Dat is mogelijk. Maar wij moeten, ook vanuit juridisch oogpunt, een onderscheid maken tussen kinderen en wat u noemt ‘jonge meisjes’. Ik kom daar zo op terug. De bewijzen dat Hofmeester op jonge meisjes valt zijn niet sluitend. Hij heeft seks met Ester op het eindexamenfeest van zijn dochter, Tirza, maar dat is nog geen bewijs dat hij op jonge meisjes valt. Menig vader zou seks willen hebben met een van de vriendinnen van zijn dochter, ik heb het over achttienjarige dochters, maar menig vader onderdrukt die neiging. Hofmeester heeft een relatie, een seksuele relatie, met zijn werkster, nergens zijn er aanwijzingen dat die werkster jong zou zijn.

Ik denk dat Hofmeester uiteindelijk een betrouwbare verteller blijkt te zijn en dat zijn onbetrouwbaarheid een eigenschap is van alle menselijke vertellers, m.a.w. wat zijn de grenzen van zelfkennis? Het voert te ver om deze discussie hier te voeren. Ik zou dus zeggen, op grond van bovenstaande opmerkingen, dat er geen seksuele relatie bestaat tussen Kaisa en Hofmeester.

Dat er vermoedelijk wederzijdse (!) seksuele aantrekkingskracht heeft bestaan tussen Tirza en haar vader, daarvoor zijn in het boek aanwijzingen te vinden. Het boek laat de mogelijkheid open dat het niet alleen bij aantrekkingskracht is gebleven.

Maar, en hier spreek ik als auteur en niet meer als lezer, van mijn eigen werk in dit geval, een mogelijk incestueuze relatie was voor mij niet de kern van het boek. Ik ben daarom geneigd te zeggen dat die relatie dus nooit heeft bestaan, hooguit wellicht in de fantasie van Hofmeester en in de fantasie van Tirza.
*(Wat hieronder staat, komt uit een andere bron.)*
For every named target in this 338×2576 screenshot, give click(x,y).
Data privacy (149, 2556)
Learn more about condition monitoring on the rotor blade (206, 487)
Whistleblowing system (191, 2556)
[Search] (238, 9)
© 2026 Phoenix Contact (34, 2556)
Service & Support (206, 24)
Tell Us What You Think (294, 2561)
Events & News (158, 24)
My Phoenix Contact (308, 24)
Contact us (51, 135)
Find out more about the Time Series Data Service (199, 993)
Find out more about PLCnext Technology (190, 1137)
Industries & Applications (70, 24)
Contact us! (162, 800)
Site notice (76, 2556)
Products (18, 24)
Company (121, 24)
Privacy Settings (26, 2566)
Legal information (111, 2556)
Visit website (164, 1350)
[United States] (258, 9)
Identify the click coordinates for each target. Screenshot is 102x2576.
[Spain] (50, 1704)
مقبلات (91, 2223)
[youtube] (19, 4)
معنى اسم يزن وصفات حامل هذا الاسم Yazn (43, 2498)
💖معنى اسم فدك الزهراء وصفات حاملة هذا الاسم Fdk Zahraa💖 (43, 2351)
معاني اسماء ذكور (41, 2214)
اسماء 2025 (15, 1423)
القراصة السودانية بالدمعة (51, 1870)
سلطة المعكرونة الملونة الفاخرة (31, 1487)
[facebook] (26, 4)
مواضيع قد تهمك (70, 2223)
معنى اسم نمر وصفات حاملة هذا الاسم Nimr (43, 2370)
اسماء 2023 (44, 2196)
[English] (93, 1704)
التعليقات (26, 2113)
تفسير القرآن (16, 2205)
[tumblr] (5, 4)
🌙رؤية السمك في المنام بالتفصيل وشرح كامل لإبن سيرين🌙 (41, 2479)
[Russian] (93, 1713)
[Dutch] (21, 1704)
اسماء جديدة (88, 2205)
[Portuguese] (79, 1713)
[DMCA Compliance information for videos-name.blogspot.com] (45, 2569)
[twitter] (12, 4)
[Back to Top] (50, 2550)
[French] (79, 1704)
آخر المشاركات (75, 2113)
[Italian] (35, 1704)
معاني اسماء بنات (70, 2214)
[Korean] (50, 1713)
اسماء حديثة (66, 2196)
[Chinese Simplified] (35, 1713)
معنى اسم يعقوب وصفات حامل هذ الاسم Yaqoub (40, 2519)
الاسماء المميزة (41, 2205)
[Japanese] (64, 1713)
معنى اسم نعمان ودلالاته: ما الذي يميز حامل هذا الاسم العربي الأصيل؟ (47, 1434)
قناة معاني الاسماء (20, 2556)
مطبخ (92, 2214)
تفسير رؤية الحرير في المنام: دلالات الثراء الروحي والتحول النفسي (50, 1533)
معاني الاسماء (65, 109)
Maar daaraan voeg ik toe dat de vraag in hoeverre onze fantasie onze daden stuurt en dus de realiteit kleurt een belangrijke vraag is van dit boek. En daarmee wil ik ophouden mijn roman te interpreteren. Dat moeten anderen doen.

Tot slot kom ik terug, zoals aangekondigd, op Ester en Hofmeester. De grenzen van pedofilie zijn moeilijk vast te stellen, maar zonder een moreel oordeel te vellen over wat er in de schuur is gebeurd op dat eindexamenfeest zou ik willen benadrukken dat wij te maken hebben met een achttienjarige, een voor de wet volwassen vrouw. Er zijn nogmaals geen echte aanwijzingen voor Hofmeester, de pedofiel, Hofmeester die seksuele fantasieën heeft over het kind.

Dat hij in Kaisa, het kind, troost vindt en een gesprekspartner, en een gelijkwaardig figuur mede dankzij de wederzijdse afhankelijkheid tussen Kaisa en Hofmeester, heeft allerlei connotaties, en stelt de lezer wellicht voor problemen, maar wij moeten deze relatie niet zonder meer in het seksuele trekken en daarmee het domein van de pedofilie binnenslepen.

Het antwoord is duidelijk. In uw lezing zou het kind inderdaad troostgevend kunnen zijn en dan ligt de sympathie, ondanks alles, toch bij de vaderfiguur. In mijn foutieve, maar volgens mij wel mogelijke lezing, wordt de vader steeds monsterlijker, terwijl hij op papier aardig blijft, lief is voor Kaisa. De sleutel is toch de mate waarin de lezer de verteller onbetrouwbaar vindt. Ik kwam pas op mijn lezing toen ik de (lichamelijke) afkeer van Hofmeester voor zijn ex beter las en dat combineerde met zijn neiging om zijn eigen werkelijkheid te creëren (naar het vliegveld gaan en thuis doen alsof je nog een baan hebt), gekoppeld aan die heftige agressie als zijn dochters seks hebben. Het boek wint aan kracht, is verontrustender (maar dat is zo’n modewoord) als deze lezing kan blijven bestaan.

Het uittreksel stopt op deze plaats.